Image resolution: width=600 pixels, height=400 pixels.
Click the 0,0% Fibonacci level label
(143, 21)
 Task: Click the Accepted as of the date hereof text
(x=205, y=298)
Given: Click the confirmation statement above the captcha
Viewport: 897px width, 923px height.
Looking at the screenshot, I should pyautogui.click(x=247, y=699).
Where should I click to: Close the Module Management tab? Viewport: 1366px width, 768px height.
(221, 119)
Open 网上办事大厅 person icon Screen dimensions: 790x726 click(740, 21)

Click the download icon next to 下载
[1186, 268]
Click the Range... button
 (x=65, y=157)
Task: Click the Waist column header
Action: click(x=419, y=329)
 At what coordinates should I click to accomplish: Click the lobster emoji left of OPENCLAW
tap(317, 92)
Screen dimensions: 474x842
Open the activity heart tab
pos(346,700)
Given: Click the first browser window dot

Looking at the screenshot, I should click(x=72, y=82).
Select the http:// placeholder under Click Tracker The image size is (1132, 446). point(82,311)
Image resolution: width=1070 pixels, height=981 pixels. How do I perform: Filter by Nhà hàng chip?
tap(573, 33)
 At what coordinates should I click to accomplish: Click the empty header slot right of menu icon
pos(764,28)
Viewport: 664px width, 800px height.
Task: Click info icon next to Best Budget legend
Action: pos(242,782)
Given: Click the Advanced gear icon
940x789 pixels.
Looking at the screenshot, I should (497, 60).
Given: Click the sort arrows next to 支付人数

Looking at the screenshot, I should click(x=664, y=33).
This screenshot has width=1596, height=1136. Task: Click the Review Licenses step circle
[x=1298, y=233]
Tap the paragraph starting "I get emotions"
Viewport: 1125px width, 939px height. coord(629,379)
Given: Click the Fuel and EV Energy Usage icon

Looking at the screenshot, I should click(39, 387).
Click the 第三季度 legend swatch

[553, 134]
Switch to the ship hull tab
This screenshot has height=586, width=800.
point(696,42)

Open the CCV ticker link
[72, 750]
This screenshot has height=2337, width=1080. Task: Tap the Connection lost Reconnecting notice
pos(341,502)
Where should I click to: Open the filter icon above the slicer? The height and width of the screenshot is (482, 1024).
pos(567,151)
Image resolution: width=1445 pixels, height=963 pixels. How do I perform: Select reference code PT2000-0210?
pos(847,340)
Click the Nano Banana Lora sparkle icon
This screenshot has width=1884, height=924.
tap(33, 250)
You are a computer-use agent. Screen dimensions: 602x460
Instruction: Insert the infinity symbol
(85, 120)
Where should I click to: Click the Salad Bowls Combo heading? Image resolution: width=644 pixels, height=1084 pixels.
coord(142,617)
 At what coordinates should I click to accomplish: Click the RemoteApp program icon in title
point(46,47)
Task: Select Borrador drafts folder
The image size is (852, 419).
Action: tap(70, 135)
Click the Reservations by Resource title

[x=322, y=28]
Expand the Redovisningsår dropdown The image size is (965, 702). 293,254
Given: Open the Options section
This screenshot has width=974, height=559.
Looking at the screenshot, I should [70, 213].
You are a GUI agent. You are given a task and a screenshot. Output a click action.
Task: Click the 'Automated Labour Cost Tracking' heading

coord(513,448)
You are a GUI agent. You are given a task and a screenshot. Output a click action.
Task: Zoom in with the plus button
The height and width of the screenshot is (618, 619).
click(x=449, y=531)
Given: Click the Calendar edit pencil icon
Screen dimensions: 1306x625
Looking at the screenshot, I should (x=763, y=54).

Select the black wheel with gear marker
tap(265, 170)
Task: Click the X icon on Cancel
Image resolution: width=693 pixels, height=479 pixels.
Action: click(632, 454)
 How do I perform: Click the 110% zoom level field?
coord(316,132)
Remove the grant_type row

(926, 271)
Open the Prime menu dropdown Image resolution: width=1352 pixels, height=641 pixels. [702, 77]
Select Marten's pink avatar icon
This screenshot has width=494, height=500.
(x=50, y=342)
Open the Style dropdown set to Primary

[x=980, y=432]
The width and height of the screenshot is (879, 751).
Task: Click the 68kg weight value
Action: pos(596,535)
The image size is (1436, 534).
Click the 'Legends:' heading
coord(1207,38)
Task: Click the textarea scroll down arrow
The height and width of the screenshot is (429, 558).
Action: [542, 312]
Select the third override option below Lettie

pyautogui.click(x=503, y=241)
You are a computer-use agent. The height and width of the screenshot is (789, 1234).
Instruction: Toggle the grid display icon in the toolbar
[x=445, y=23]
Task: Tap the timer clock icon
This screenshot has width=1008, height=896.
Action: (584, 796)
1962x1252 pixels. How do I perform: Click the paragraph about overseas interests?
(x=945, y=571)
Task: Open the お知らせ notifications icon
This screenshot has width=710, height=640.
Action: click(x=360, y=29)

....................

[Requirement] Starting with the line that contains "Task: Zoom in with the plus button", return every line through the last one of the records, exactly as written.

[Output for this task]
Task: Zoom in with the plus button
The height and width of the screenshot is (618, 619).
click(x=449, y=531)
Given: Click the Calendar edit pencil icon
Screen dimensions: 1306x625
Looking at the screenshot, I should (x=763, y=54).

Select the black wheel with gear marker
tap(265, 170)
Task: Click the X icon on Cancel
Image resolution: width=693 pixels, height=479 pixels.
Action: click(632, 454)
 How do I perform: Click the 110% zoom level field?
coord(316,132)
Remove the grant_type row

(926, 271)
Open the Prime menu dropdown Image resolution: width=1352 pixels, height=641 pixels. [702, 77]
Select Marten's pink avatar icon
This screenshot has width=494, height=500.
(x=50, y=342)
Open the Style dropdown set to Primary

[x=980, y=432]
The width and height of the screenshot is (879, 751).
Task: Click the 68kg weight value
Action: pos(596,535)
The image size is (1436, 534).
Click the 'Legends:' heading
coord(1207,38)
Task: Click the textarea scroll down arrow
The height and width of the screenshot is (429, 558).
Action: [542, 312]
Select the third override option below Lettie

pyautogui.click(x=503, y=241)
You are a computer-use agent. The height and width of the screenshot is (789, 1234).
Instruction: Toggle the grid display icon in the toolbar
[x=445, y=23]
Task: Tap the timer clock icon
This screenshot has width=1008, height=896.
Action: (584, 796)
1962x1252 pixels. How do I perform: Click the paragraph about overseas interests?
(x=945, y=571)
Task: Open the お知らせ notifications icon
This screenshot has width=710, height=640.
Action: click(x=360, y=29)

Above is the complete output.